30% étaient en situation précaire, facteur de vulnérabilité, tout comme le fait de travailler dans un environnement masculin.

40% des harceleurs étaient un collègue, 18% un supérieur hiérarchique, 22% le patron ou l’employeur. D’où la difficulté d’alerter la direction de l’entreprise pour les victimes. « Elles savent que l’arbitrage ne se fera pas en leur faveur, dénonce Marilyn Baldeck, déléguée générale de l’Association européenne contre les violences faites aux femmes au travail (AVFT). La direction préfère garder un manager ou un commercial qui fait du chiffre plutôt qu’une salariée moins bien payée. »
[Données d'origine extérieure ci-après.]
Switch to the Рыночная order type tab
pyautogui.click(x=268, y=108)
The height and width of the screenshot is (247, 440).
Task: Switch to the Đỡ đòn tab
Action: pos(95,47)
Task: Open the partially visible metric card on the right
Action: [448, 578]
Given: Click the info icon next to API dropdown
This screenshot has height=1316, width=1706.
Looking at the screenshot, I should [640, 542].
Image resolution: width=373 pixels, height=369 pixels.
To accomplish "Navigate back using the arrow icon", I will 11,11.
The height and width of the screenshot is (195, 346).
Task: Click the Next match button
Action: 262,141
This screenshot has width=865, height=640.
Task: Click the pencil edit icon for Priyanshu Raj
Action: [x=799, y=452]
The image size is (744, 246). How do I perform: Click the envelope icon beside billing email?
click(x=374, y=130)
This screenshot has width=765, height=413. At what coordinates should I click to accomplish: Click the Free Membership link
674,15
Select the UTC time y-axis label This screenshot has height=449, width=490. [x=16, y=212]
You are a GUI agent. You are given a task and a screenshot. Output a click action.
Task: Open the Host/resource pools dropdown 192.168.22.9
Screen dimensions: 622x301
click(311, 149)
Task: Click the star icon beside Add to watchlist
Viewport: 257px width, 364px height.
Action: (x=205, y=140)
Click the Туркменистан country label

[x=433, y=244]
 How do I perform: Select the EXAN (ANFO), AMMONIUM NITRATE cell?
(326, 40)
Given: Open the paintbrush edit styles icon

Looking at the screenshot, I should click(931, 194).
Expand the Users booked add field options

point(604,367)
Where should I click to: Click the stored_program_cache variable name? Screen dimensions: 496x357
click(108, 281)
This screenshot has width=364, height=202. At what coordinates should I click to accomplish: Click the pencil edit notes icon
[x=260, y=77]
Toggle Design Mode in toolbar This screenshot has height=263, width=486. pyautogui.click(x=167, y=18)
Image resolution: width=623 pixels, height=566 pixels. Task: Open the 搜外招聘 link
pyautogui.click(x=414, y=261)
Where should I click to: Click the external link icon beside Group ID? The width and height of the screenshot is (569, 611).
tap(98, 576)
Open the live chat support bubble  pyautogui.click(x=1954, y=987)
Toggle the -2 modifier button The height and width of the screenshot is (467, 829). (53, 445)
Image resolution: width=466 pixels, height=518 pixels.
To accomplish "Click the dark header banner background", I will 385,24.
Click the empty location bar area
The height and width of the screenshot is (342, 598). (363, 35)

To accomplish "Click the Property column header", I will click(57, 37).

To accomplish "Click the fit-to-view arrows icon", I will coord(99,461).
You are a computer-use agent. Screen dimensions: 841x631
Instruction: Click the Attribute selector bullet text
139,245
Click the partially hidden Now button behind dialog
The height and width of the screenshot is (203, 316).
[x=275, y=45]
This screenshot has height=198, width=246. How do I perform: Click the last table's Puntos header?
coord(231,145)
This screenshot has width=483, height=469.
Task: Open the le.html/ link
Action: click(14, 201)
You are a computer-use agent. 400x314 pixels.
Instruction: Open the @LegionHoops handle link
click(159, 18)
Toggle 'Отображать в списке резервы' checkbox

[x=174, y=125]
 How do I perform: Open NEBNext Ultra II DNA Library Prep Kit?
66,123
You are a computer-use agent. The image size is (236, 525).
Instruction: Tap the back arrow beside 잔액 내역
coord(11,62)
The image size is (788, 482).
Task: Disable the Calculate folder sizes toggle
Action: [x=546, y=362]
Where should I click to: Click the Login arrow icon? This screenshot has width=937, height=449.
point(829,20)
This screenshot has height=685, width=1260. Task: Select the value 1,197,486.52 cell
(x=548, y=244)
3 victimes sur 10 n’en ont parlé à personne. Et quand elles en parlent, c’est à leur famille et leurs amis (55%) ou leurs collègues proches (51%). Mais 65% des victimes estiment qu’elles n’ont pu compter que sur elles-mêmes.

Dans 69% des cas, la situation n’a pas été portée à la connaissance de la direction. Lorsqu’elles l’ont fait, 40% des femmes actives victimes de harcèlement estiment que l’affaire s’est terminée à leur détriment.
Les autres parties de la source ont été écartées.